Tax relief on EABL’s Senator keg drops by US$192.5m in three years | Food Business Africa Magazine
KENYA – East African Breweries Plc (EABL) is reported to have lost around Sh23.8 billion (approx. 19.5m) in tax relief for its low-end beer brand Senator in three years after the government reduced the incentive, Business Daily reports.
The beer brand was launched in November 2004 and was promoted as a safe and affordable alternative to illicit alcohol that has killed hundreds and left scores of others blind.
EABL is the only brewer that qualified for the tax incentive after it complied with the relevant conditions, including the requirement that the ingredients used to make the beer be at least 75 percent content of the specified raw materials.
The law also required the beer to be packed in pasteurized containers of at least 30 liters–a rule that EABL complied with using metallic barrels, popularly known as kegs.
The government initially granted the beer an excise tax remission at the rate of 30 percent and raised it to 42 percent in 2005 after it was widely accepted among its target customers.
In 2006, the government effectively eliminated the excise tax on the Senator brand by raising the tax cut to 100 percent, which saw the beer grab an estimated 40 percent market share from illicit and traditional liquor.
However, in 2013, the tax remission was cut to 50 percent by the government in a bid to raise more taxes. This increase had a negative outcome for the taxman, EABL, and consumers of the beer, as the price rose by two-thirds to Sh50 (US$0.4) for the 330ml serving.
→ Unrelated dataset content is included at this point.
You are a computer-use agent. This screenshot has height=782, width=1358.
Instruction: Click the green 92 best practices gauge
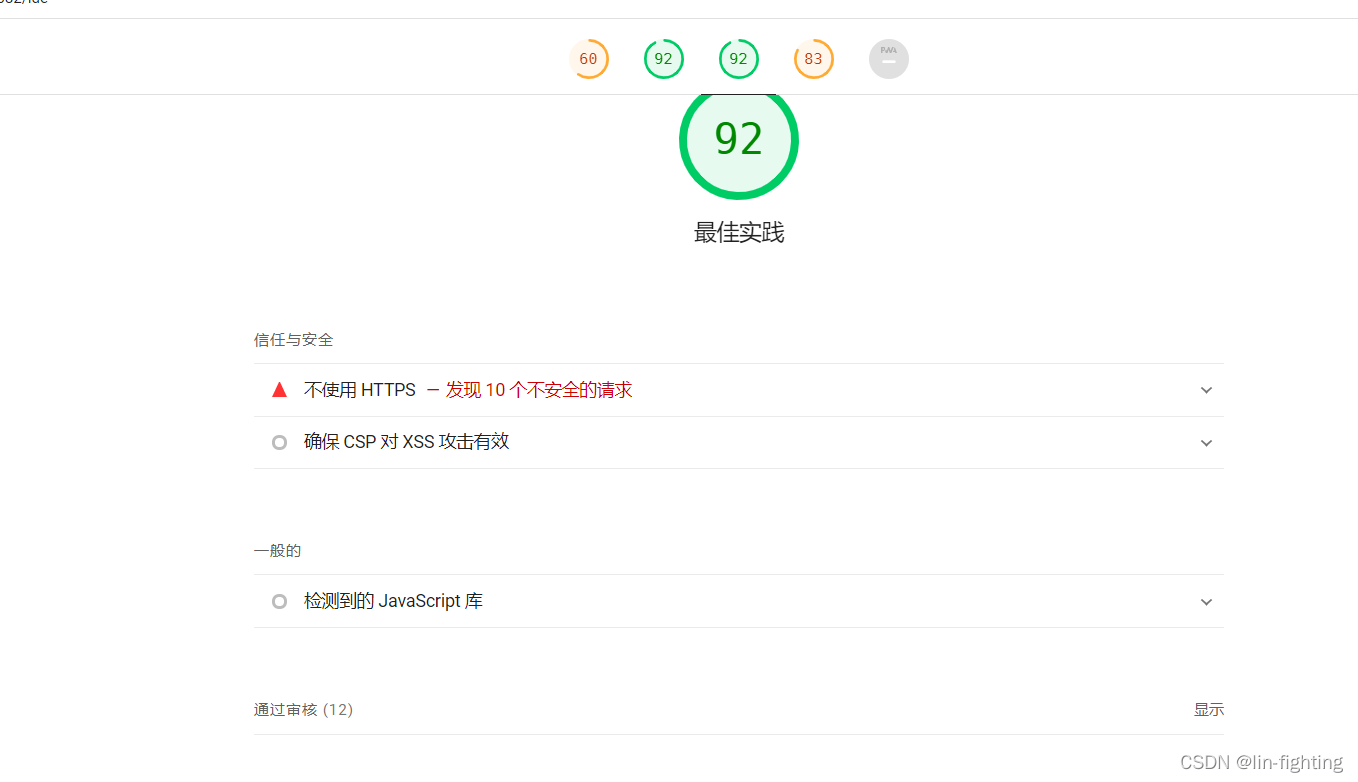pos(739,58)
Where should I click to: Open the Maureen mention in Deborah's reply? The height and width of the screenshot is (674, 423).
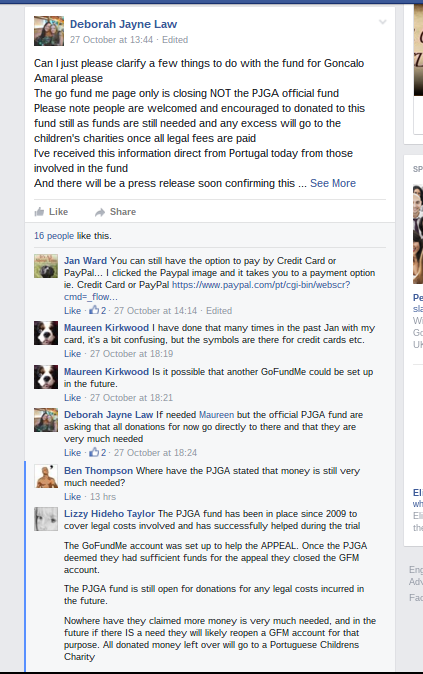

This introduction of the 50 percent excise duty on Senator Keg saw EABL cancel contracts with sorghum farmers and even stop beer production, noting that it was not financially viable. Within weeks, thousands of Senator outlets had been closed, and the sales of the product declined by over 80 percent.
The move also hurt the Treasury’s revenue target at the time, of raising Sh6.2 billion annually in excise taxes from the Senator beer brand.
The remission in June 2015 increased to 90 percent before the government reduced it to the current rate of 80 percent three years later.
A new report by the National Treasury shows that tax expenditure or the value of revenue foregone by the government due to tax reliefs on beer made from sorghum, millet, and cassava, dropped to a new low of Sh18.4 billion in the fiscal year ended June 2021.
With the reduction in the relief, total tax expenditure in respect to domestic excise duty also decreased substantially from Sh48.4 billion in 2017 to Sh31 billion (US$248.6m) in 2021.
The National Treasury has partly attributed the downward trend in tax expenditure on Keg beer to reduced demand for this low-end liquor.